Em Nova Mutum, a Secretaria de Saúde realiza o diagnóstico clínico e multiprofissional, nas Unidades de Atenção Primária à Saúde por médicos, enfermeiros e fisioterapeutas, com apoio de exames complementares quando necessários. O tratamento, oferecido integralmente pelo Sistema Único de Saúde (SUS), é simples, via oral. A duração varia, em média, entre seis meses e um ano, conforme a forma clínica, e apresenta altas taxas de cura quando seguido corretamente.
A transmissão ocorre, principalmente, por vias aéreas superiores (tosse, espirro, fala) a partir de pessoas doentes que ainda não iniciaram tratamento. No entanto, é essencial destacar que a hanseníase não se instala de forma imediata: geralmente é necessário convívio prolongado, entre 3 e 5 anos, em ambiente domiciliar, de trabalho ou de convivência próxima. Uma vez iniciado o tratamento regular, o paciente deixa de transmitir a doença.

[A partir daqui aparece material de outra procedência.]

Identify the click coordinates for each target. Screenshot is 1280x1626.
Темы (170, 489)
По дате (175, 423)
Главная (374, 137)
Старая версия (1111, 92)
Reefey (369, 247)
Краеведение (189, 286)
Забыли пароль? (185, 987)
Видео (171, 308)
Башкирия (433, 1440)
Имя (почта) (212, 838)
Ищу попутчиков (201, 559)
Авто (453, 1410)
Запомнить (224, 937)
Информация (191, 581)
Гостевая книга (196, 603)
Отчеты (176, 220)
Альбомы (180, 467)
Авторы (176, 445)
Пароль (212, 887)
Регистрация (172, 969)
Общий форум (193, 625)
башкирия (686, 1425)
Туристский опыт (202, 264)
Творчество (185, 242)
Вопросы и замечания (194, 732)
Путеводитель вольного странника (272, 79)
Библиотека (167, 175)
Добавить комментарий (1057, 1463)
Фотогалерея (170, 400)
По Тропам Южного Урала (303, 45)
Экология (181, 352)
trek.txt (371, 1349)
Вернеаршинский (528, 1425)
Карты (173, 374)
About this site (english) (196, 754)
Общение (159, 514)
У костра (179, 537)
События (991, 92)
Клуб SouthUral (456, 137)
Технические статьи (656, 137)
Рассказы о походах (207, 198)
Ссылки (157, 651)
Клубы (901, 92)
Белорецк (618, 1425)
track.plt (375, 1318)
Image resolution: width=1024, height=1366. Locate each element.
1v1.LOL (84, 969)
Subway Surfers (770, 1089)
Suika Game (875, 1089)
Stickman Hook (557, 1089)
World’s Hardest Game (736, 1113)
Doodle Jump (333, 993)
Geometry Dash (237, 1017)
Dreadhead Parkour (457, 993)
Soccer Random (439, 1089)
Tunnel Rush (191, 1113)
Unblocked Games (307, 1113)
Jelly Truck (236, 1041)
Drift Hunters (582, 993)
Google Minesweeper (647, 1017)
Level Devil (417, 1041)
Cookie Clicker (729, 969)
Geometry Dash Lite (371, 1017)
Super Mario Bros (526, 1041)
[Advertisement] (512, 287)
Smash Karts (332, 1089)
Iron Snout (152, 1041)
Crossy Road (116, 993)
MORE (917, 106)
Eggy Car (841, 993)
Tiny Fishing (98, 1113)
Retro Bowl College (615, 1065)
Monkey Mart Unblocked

Os dados epidemiológicos de Nova Mutum, no período de 2015 a 2025, evidenciam a magnitude do problema e a necessidade de vigilância contínua. Em dez anos, o município registrou 316 casos de hanseníase. O ano de 2025, porém, é especialmente expressivo, com 90 diagnósticos registrados, o maior número nos últimos 10 anos.
A análise por faixa etária mostra que a maior concentração de casos está em adultos em idade produtiva, especialmente entre 35 e 64 anos, o que tem impacto direto na força de trabalho e na renda familiar. Também se observa registro de casos em crianças e adolescentes (faixas de 5 a 19 anos), o que é um forte indicador de transmissão ativa recente no território e sinaliza a necessidade de ações mais incisivas junto às famílias e às escolas.
Juliana Manfroi, coordenadora de Vigilância Epidemiológica, reforça que a responsabilidade é compartilhada entre poder público e cidadãos no controle da doença. “Quando a comunidade se informa, perde o medo, rompe o preconceito e procura o serviço de saúde diante dos primeiros sinais, nós conseguimos diagnosticar mais cedo, tratar com mais eficácia e evitar que a hanseníase marque para sempre a vida das pessoas”.
A mensagem central da campanha é clara: hanseníase tem cura, o tratamento é gratuito e disponível no SUS, e cada pessoa informada é um agente fundamental na proteção da saúde coletiva em Nova Mutum.